• Your task
Give back every record below precisely as written.

• Recorded information
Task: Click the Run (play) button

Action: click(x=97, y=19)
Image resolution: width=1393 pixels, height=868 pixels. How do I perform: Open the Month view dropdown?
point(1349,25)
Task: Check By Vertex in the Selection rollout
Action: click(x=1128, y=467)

• Written solution
Task: Click the Run (play) button

Action: click(x=97, y=19)
Image resolution: width=1393 pixels, height=868 pixels. How do I perform: Open the Month view dropdown?
point(1349,25)
Task: Check By Vertex in the Selection rollout
Action: click(x=1128, y=467)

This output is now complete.